**What the task requires**
Render the rows from the line containing "This screenshot has width=818, height=385." through the line containing "click(x=21, y=32)" as a JSON list of strings, one string per line, skipping blank lines. Leave the pictures out of the answer.

**Given data**
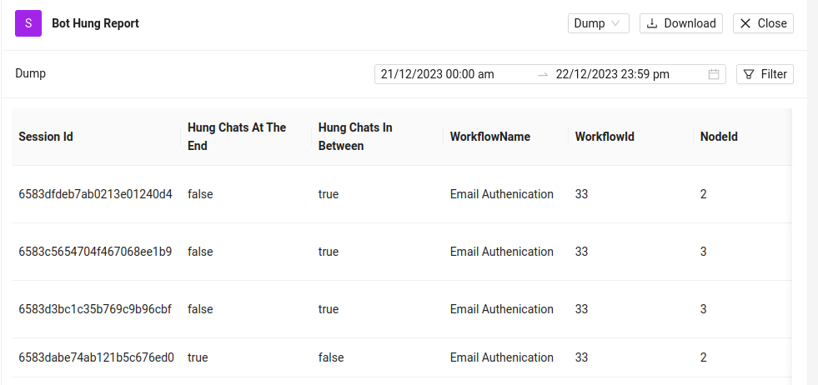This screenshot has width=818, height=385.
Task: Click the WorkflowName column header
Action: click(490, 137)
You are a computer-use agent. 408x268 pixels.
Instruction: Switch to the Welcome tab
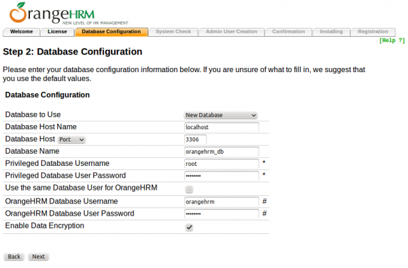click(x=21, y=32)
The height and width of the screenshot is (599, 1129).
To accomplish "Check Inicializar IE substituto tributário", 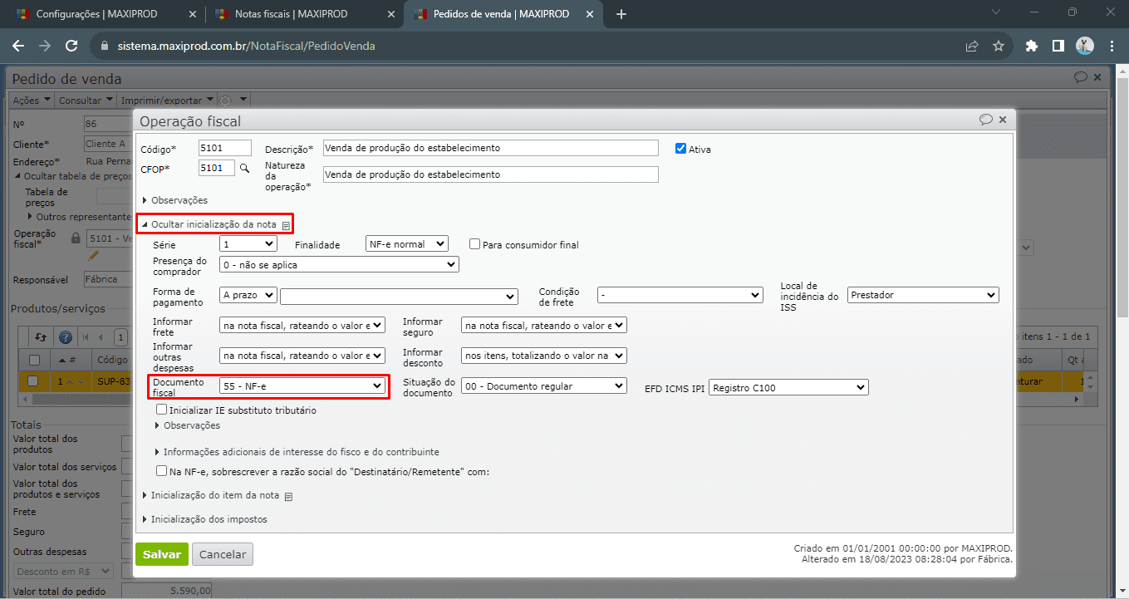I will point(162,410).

* * *

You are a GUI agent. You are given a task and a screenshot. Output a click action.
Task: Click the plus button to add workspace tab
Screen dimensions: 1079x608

* * *

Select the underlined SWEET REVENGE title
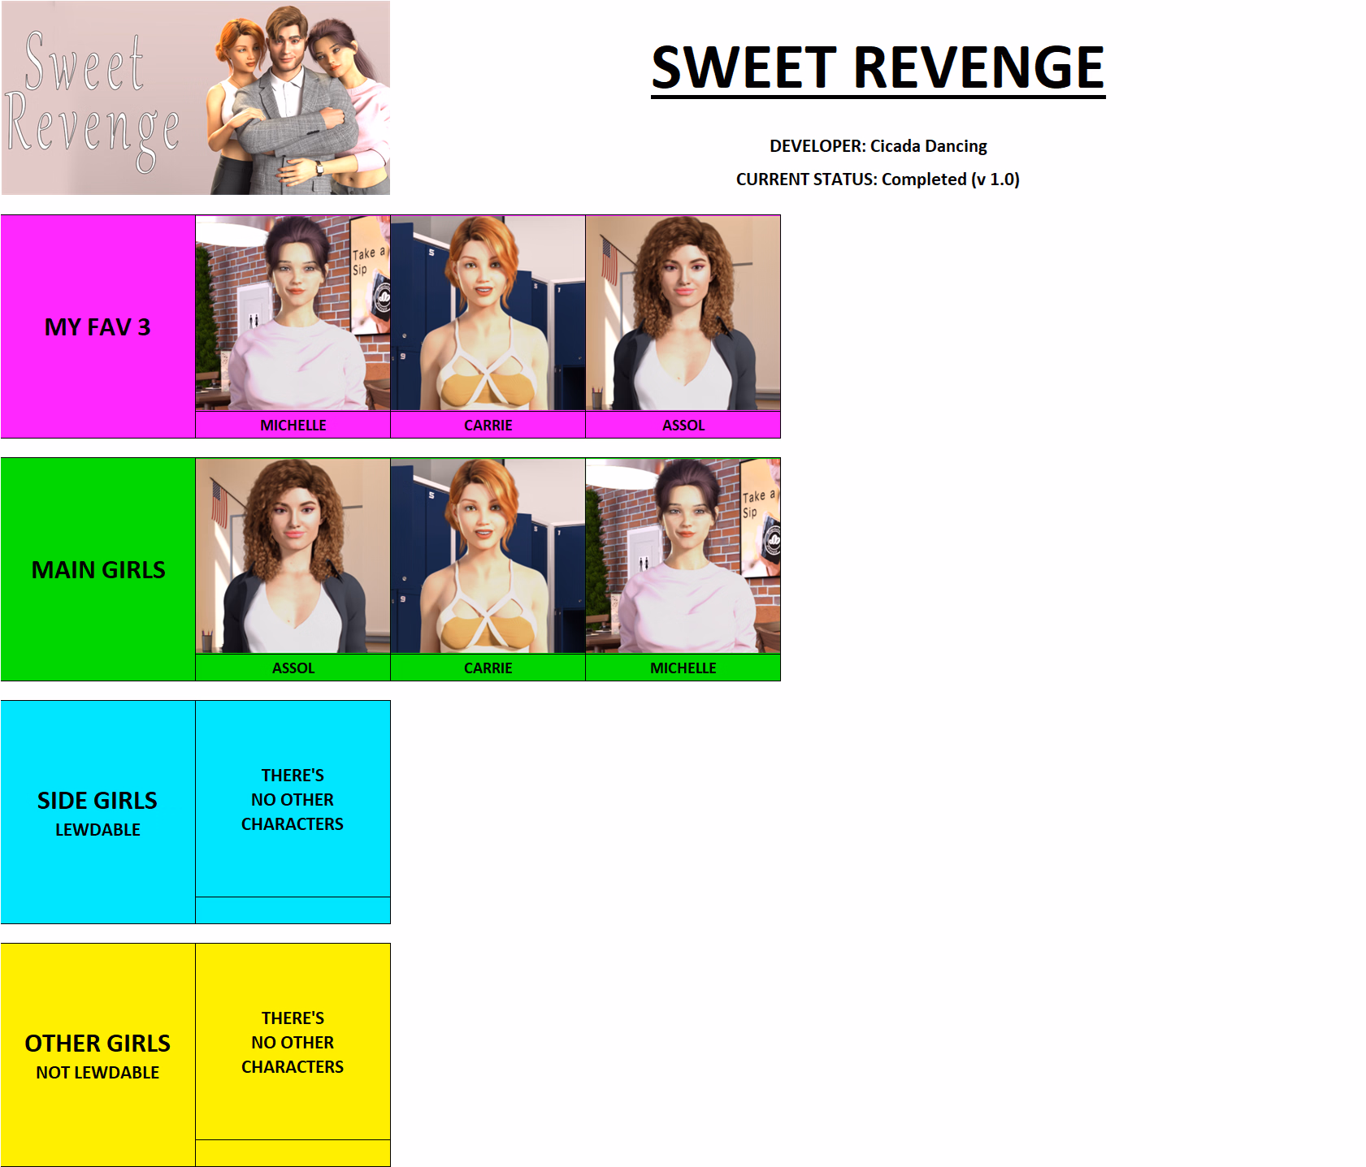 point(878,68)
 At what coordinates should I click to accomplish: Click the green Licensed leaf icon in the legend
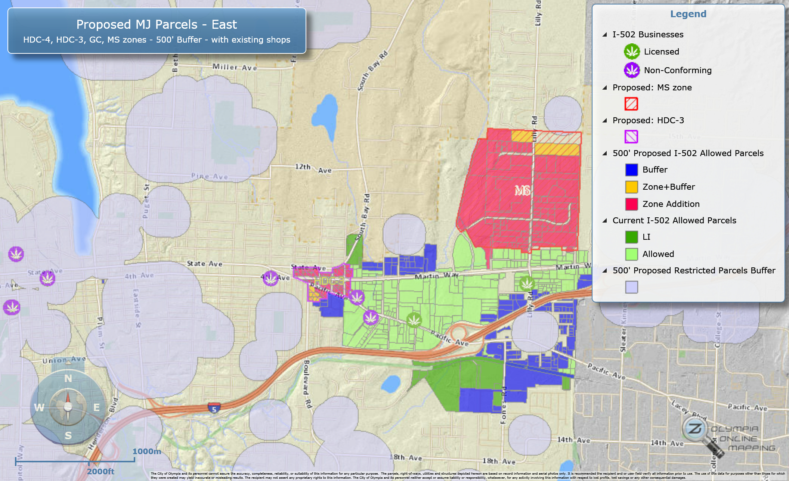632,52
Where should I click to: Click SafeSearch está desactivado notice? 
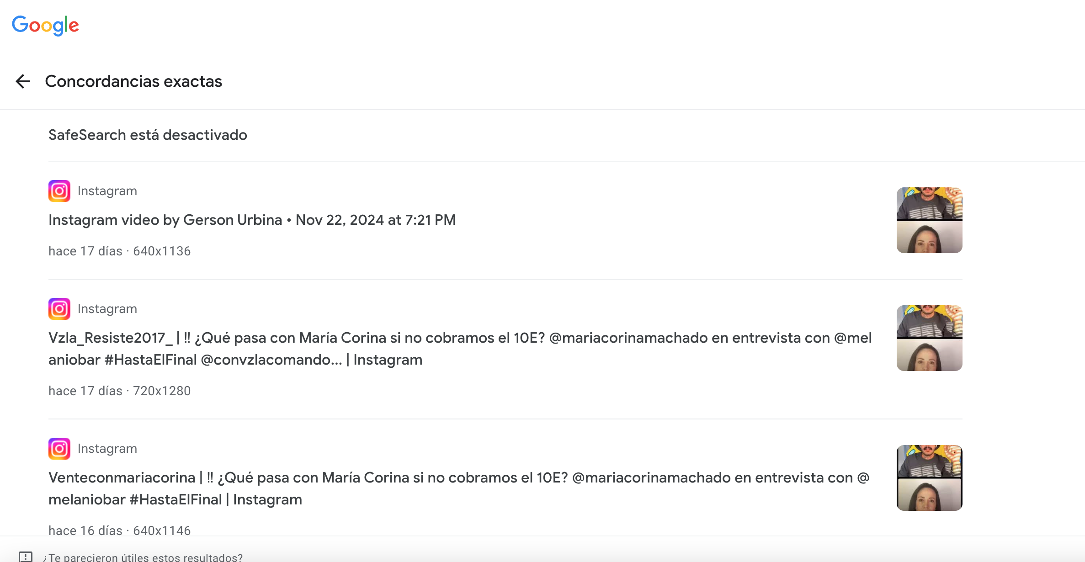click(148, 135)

**Output**
[
  "This screenshot has width=818, height=385.",
  "Task: Click the WorkflowName column header",
  "Action: click(490, 137)",
  "You are a computer-use agent. 408x268 pixels.",
  "Instruction: Switch to the Welcome tab",
  "click(x=21, y=32)"
]